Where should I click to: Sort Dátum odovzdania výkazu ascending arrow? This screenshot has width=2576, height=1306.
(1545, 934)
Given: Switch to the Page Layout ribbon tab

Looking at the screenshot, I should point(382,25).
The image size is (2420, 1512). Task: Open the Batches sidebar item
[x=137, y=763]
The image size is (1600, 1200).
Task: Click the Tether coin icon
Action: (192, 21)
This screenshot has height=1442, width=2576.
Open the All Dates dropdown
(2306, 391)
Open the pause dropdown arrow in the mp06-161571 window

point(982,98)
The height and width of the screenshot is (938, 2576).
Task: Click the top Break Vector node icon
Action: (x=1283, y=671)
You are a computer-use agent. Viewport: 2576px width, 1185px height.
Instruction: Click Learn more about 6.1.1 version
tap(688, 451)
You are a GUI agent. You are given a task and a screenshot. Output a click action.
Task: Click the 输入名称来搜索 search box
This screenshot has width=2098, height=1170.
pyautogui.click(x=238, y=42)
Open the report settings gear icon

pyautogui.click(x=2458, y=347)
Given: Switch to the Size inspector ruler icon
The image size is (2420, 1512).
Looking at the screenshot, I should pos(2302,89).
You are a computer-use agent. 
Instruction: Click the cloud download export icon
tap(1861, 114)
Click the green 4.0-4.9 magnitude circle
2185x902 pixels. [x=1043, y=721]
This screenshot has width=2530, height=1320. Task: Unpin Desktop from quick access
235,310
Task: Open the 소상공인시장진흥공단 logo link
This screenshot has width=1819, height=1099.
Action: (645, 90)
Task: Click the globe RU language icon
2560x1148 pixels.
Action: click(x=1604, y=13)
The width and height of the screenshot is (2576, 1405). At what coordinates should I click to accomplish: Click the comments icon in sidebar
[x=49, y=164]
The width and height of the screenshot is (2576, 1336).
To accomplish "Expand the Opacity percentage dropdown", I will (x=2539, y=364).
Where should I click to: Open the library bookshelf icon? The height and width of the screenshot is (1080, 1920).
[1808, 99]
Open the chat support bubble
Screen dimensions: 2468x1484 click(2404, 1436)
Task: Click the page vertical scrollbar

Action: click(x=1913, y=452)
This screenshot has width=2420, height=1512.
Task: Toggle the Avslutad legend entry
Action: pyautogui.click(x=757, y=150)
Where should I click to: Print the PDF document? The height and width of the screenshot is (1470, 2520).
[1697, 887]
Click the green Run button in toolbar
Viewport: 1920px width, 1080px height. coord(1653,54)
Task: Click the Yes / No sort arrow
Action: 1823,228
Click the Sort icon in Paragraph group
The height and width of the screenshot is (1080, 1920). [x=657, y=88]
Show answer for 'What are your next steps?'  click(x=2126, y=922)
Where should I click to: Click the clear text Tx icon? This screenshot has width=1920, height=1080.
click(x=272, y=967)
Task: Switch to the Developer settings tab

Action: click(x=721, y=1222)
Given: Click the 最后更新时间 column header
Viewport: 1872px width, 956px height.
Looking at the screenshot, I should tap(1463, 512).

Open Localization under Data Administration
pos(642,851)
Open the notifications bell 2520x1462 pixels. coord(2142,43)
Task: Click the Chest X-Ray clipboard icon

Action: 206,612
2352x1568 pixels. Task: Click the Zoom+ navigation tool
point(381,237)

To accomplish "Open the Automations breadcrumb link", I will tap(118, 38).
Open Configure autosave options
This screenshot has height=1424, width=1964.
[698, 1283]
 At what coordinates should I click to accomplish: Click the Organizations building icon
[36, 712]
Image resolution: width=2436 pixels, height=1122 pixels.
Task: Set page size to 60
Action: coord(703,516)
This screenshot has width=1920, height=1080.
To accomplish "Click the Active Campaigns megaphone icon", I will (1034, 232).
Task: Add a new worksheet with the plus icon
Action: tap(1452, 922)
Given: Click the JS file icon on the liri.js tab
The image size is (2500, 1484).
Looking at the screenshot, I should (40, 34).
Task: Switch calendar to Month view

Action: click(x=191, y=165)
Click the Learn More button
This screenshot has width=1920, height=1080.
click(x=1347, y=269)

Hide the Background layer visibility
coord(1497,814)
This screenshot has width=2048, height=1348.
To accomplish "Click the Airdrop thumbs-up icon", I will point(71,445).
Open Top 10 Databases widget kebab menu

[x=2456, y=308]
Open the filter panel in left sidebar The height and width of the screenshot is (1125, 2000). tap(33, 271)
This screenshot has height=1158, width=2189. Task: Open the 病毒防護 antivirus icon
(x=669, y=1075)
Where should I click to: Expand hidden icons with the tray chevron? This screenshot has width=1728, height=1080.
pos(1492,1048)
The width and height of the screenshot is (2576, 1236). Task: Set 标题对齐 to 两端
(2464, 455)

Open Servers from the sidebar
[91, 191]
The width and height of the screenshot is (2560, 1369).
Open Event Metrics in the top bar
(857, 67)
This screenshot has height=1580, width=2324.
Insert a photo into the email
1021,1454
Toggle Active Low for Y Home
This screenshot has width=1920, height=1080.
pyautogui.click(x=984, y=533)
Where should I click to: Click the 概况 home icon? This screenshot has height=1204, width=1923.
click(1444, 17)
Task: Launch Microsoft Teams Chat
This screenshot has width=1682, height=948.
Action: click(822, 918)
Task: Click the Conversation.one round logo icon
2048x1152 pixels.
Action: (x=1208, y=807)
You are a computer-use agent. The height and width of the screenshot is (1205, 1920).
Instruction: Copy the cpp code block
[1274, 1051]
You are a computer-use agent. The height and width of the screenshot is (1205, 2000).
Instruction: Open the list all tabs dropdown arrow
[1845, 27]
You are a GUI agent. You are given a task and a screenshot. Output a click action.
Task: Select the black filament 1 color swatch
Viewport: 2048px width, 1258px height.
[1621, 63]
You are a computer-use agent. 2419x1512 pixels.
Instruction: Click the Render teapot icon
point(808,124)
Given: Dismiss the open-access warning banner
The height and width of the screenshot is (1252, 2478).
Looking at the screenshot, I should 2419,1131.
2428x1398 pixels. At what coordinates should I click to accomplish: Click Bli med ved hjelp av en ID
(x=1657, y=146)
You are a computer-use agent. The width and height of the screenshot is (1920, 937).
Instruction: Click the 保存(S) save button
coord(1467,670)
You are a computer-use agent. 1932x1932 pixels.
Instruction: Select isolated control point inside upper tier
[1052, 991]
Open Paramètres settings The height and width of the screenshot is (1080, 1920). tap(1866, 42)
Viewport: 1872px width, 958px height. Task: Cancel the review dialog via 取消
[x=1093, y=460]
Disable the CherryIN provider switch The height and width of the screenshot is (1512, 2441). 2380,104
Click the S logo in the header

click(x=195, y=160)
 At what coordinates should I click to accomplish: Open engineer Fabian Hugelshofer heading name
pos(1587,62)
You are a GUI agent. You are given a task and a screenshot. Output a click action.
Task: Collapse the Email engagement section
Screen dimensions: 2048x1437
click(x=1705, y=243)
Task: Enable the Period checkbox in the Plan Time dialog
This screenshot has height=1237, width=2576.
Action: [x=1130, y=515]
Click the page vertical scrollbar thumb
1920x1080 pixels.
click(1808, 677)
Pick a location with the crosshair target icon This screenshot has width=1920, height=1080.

Exercise brief: A verbatim copy of the listing above, starting from the line with "You are a computer-use agent. 1932x1932" and running to its last line, is the only output needed.

Exercise solution:
You are a computer-use agent. 1932x1932 pixels.
Instruction: Select isolated control point inside upper tier
[1052, 991]
Open Paramètres settings The height and width of the screenshot is (1080, 1920). tap(1866, 42)
Viewport: 1872px width, 958px height. Task: Cancel the review dialog via 取消
[x=1093, y=460]
Disable the CherryIN provider switch The height and width of the screenshot is (1512, 2441). 2380,104
Click the S logo in the header

click(x=195, y=160)
 At what coordinates should I click to accomplish: Open engineer Fabian Hugelshofer heading name
pos(1587,62)
You are a GUI agent. You are given a task and a screenshot. Output a click action.
Task: Collapse the Email engagement section
Screen dimensions: 2048x1437
click(x=1705, y=243)
Task: Enable the Period checkbox in the Plan Time dialog
This screenshot has height=1237, width=2576.
Action: [x=1130, y=515]
Click the page vertical scrollbar thumb
1920x1080 pixels.
click(1808, 677)
Pick a location with the crosshair target icon This screenshot has width=1920, height=1080.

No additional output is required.